The reason for doing this: my table (df) is too wide when exported to overleaf, so I am trying to make it narrower so it fits on one page. I could do the table I need manually in overleaf, but I have quite a few tables like this, so I prefer preparing it in pandas and then exporting to latex.
Using a MultiIndex and reshaping, assuming your measurements are sorted and grouped in the desired order (e.g.
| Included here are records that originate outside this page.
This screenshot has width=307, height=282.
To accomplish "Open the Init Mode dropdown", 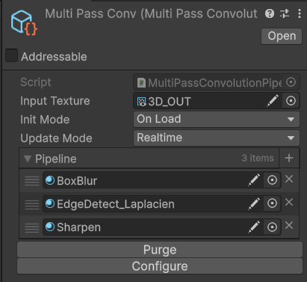I will (x=217, y=119).
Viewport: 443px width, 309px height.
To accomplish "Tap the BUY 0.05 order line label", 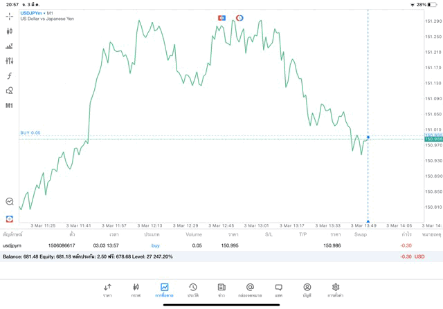I will click(30, 133).
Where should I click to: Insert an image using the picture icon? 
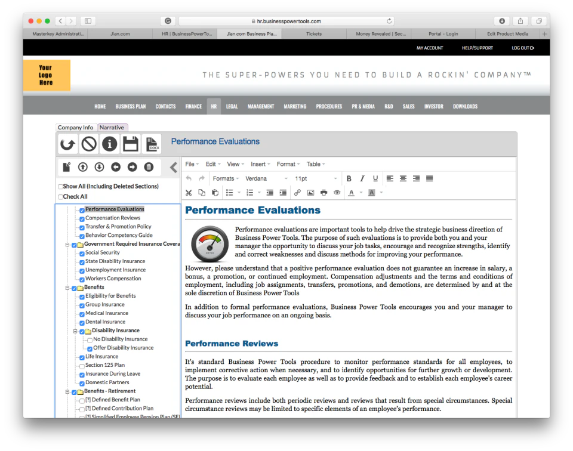(310, 192)
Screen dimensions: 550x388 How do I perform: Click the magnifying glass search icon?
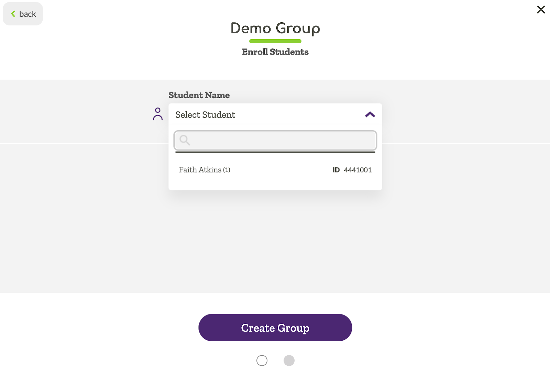point(185,141)
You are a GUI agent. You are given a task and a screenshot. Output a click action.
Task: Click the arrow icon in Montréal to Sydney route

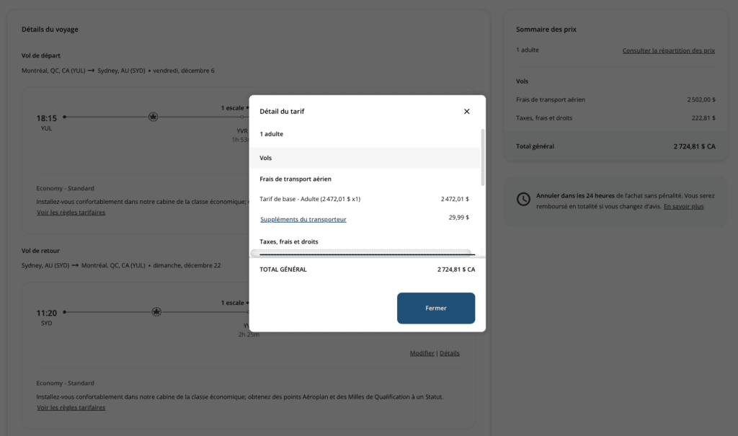[x=92, y=71]
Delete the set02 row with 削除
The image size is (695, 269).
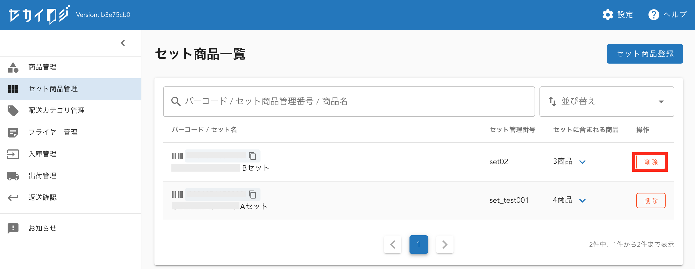(x=650, y=162)
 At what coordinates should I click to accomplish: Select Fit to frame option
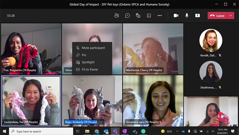point(89,69)
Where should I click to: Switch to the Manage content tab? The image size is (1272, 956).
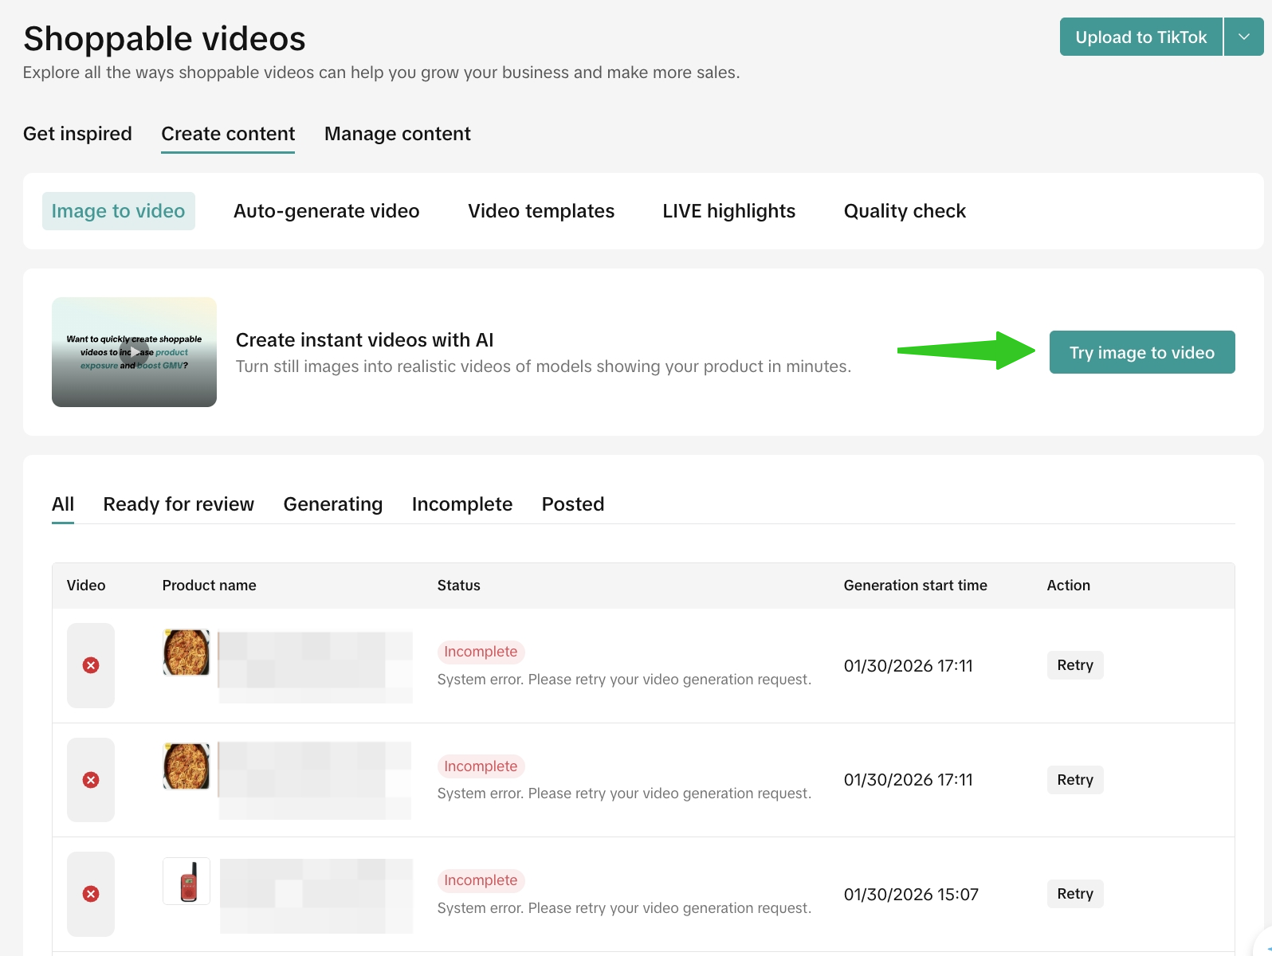tap(397, 134)
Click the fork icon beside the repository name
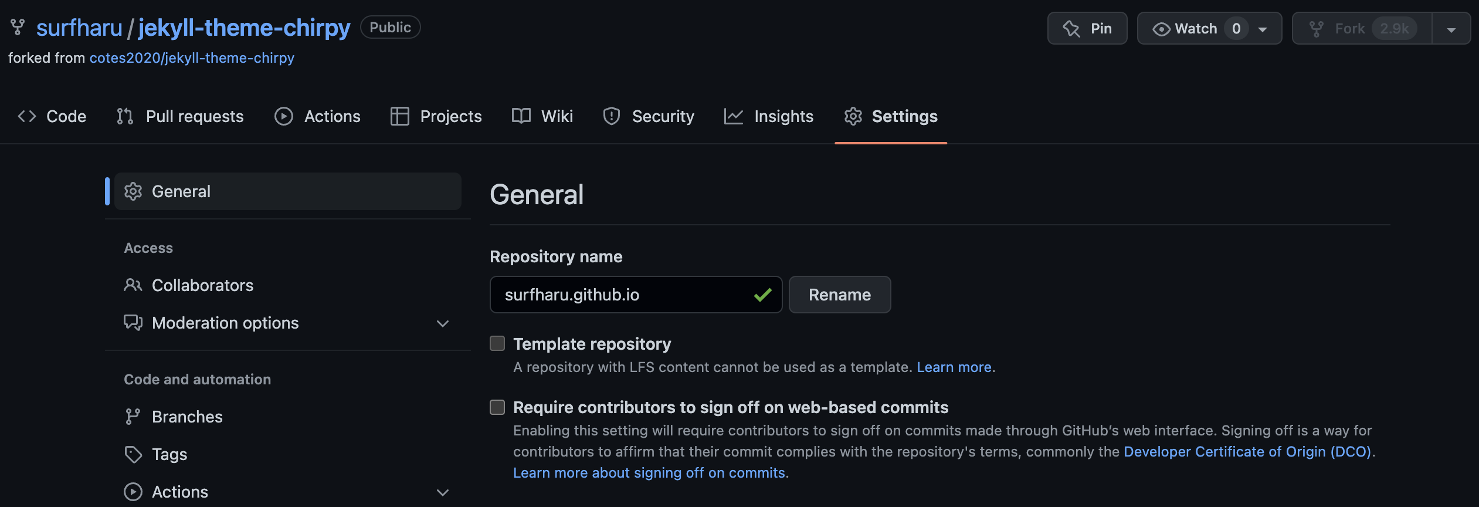The image size is (1479, 507). point(18,27)
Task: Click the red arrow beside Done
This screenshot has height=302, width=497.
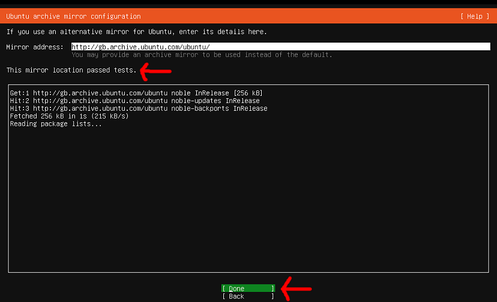Action: [x=297, y=289]
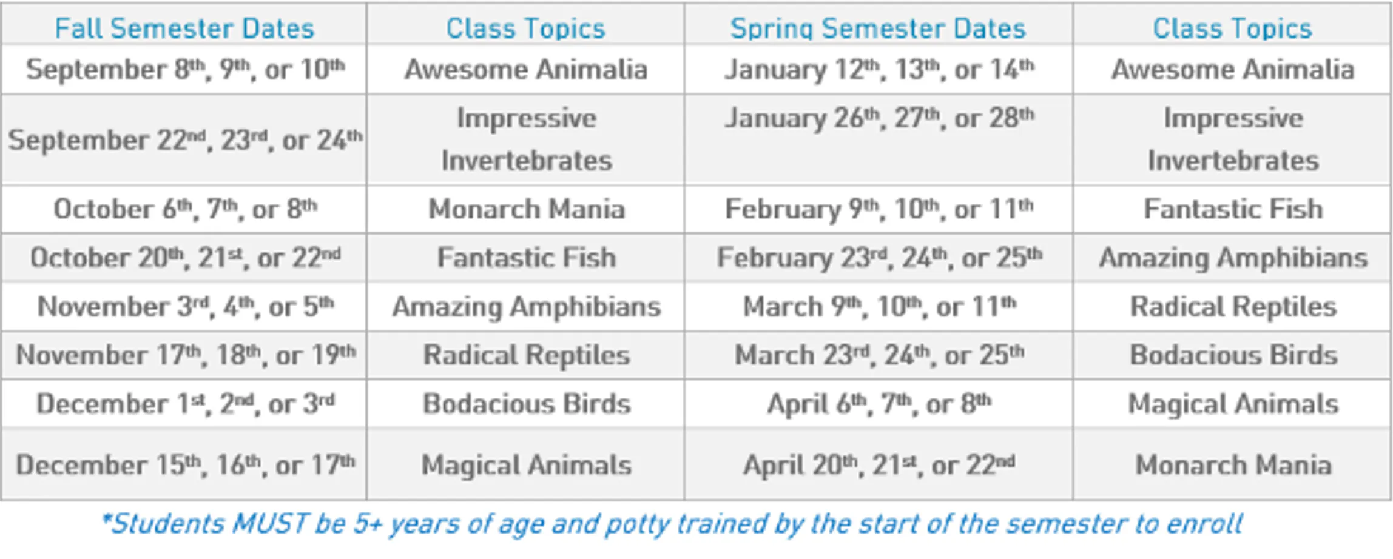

Upper/Lower/P-Value)
# number of measurements per final column
N = 3
tmp = df.set_index('Measure')
M = tmp.shape[1]//N
cols = pd.MultiIndex.from_arrays(tmp.columns.to_numpy().reshape(-1, N).T,
names=['Measure']+['{}']*(N-1))
idx = (tmp.index.repeat(N).to_series()
.mask(lambda x: x.duplicated(), '{}')
)
def pad(s):
s = s.astype(str)
return s.str.ljust(s.str.len().max())
out = '\n'.join(pd.concat([
cols.to_frame(allow_duplicates=True, index=False).T,
pd.DataFrame(tmp.to_numpy().reshape(len(df), -1, N).swapaxes(1,2).reshape(-1, M),
index=idx),
])
.reset_index().astype(str)
.apply(pad) # optional
.agg(' & '.join, axis=1).add(r' \\')
)
print(out)
Output:
Measure & Upper quartile & Upper decile \\
{} & Lower quartile & Lower decile \\
{} & P-value1 & P-value2 \\
twitter & 0.1 & 0.11 \\
{} & 0.05 & 0.03 \\
{} & 0.05 & 0.04 \\
news & 0.2 & 0.22 \\
{} & 0.1 & 0.09 \\
{} & 0.02 & 0.01 \\
Output with optional padding:
Measure & Upper quartile & Upper decile \\
{} & Lower quartile & Lower decile \\
{} & P-value1 & P-value2 \\
twitter & 0.1 & 0.11 \\
{} & 0.05 & 0.03 \\
{} & 0.05 & 0.04 \\
news & 0.2 & 0.22 \\
{} & 0.1 & 0.09 \\
{} & 0.02 & 0.01 \\